▶ **TASKS TO COMPLETE**:
(a) Please list every fuel that kiteri's post in the generator forum thread says the trifuel models run on.
(b) Print the generator forum thread from "When I bought" up to and including "barely hear it.".

Given the interest in this topic, here are two articles by the same author on small generators.

Compact Generators
Packable power

Ruide


----------



## mailfire99

Good read, thanks


----------



## grace

Wow! That's pretty much money for a RV generator. I didn't know what the prices were for the generators. Something that has more power and less noise might be expensive. I guess it's also heavy. The most important thing is noise and power. I would use two people for it. I have helped haul heavy things before too.:10220:


----------



## kiteri

Oh yeah... one more generator question for you all... What do you think of the trifuel models that run on LP, Natural gass, and Gasoline????

I mean, I am thinking of it in terms of being able to use it on the natural gas at home, and then run a tan of gasoline through it at the campsite, or hook it up the the LP if it ran outta gas.


----------



## mikey

I have not heard anything good or bad about the tri-fuel generators. Maybe Ruide will have some insight on these.


----------



## outbackshack

When I bought my EU3000, the salesman said that he knew a couple of people that bought the 2000 & ran their a/c and claimed that they said they had no problems. He said that he feels at start up, the a/c draws so much power that it would not only shorten the life of their a/c unit, but also the generator.

As far as noise, with my generator running on the opposite side of my travel trailer, I can barely hear it.


----------



## haroldj

Sounds like the Honda Eu3000 is the way to go. I have read a lot of good things about them, and this helps confirm that. Thanks


----------



## heruide

mikey said:


> I have not heard anything good or bad about the tri-fuel generators. Maybe Ruide will have some insight on these.


 
What I've read about are kits that allow you to convert a gas generator to run with propane and natural gas. While I'm always one that wants to be prepared for any situation, I will admit that I've opted to carry two 6 - gallon Gerry cans of gas with me (which I can also use in my TV). My other issue is that my generator is permanently mounted on the deck of my trailer so I would only need the propane option. However, I figured if I can't purchase gas I'm in deep trouble and I'd want to keep the propane for heat and cooking versus lights and cooling. It may be that I'm not that much of a survivalist.

Ruide.


----------



## bill0830

Most of the camp grounds we go to does not allow generators. If I had one, I'm not sure when I would ever use it, unless I went to a primitive camping area.


----------



## mailfire99

Yeah, I wonder that same thing, how much would I use it. Great for a power outage backup, but also expensive. If you dont do a lot of primitive camping, it may not be worth the price.


----------



## roadhouse

mailfire99 said:


> Yeah, I wonder that same thing, how much would I use it. Great for a power outage backup, but also expensive. If you dont do a lot of primitive camping, it may not be worth the price.


We used ours a lot last summer camping. probably 7-8 trips. The other 7-8 times we camped was at a campground. We also used it twice at our house last summer during two power outage. 

One camping trip last Sept camping at my buddies Jeep Pig Roast, we used it to power a welder to fix a Jeep. Everyone was impressed with that.

▶ **DATA ENTRIES**:

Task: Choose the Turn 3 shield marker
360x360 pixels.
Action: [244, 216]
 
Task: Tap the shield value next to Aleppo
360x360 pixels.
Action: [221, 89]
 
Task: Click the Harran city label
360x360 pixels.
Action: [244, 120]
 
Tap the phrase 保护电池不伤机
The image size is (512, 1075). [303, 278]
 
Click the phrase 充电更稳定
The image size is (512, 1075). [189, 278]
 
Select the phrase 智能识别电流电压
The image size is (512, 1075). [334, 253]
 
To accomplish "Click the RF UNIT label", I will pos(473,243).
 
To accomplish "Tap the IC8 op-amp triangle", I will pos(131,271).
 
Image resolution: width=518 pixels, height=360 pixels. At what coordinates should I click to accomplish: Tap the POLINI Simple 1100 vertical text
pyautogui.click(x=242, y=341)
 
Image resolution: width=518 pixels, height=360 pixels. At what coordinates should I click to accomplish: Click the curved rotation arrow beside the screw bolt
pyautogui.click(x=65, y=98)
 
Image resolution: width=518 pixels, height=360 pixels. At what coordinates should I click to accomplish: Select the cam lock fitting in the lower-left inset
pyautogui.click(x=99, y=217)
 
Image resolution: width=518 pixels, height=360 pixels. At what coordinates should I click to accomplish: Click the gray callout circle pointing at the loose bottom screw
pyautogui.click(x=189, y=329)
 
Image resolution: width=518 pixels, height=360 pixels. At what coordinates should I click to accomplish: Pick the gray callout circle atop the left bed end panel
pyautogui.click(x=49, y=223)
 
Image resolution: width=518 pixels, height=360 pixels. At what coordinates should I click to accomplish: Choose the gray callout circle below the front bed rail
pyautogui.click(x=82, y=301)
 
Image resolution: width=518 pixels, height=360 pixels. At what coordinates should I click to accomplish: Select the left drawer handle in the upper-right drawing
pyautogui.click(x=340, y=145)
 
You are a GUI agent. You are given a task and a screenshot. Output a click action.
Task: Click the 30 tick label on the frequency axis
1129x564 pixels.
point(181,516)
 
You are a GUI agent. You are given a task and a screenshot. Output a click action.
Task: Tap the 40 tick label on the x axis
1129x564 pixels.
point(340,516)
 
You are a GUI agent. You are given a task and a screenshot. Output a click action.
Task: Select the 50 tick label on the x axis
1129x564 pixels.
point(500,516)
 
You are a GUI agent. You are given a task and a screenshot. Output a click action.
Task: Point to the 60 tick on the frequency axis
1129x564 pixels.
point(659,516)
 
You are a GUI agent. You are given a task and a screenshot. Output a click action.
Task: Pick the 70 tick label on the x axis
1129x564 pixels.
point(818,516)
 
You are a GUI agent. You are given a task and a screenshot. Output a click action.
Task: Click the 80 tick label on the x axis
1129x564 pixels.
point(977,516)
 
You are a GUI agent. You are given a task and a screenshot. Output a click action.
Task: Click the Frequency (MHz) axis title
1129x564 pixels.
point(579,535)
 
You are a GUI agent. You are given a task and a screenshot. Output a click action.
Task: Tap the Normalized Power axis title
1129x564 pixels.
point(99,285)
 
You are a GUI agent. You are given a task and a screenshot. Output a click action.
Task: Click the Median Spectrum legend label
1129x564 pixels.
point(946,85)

▶ **ANSWER LIST**:
(a) LP, natural gas, gasoline

(b)
When I bought my EU3000, the salesman said that he knew a couple of people that bought the 2000 & ran their a/c and claimed that they said they had no problems. He said that he feels at start up, the a/c draws so much power that it would not only shorten the life of their a/c unit, but also the generator.

As far as noise, with my generator running on the opposite side of my travel trailer, I can barely hear it.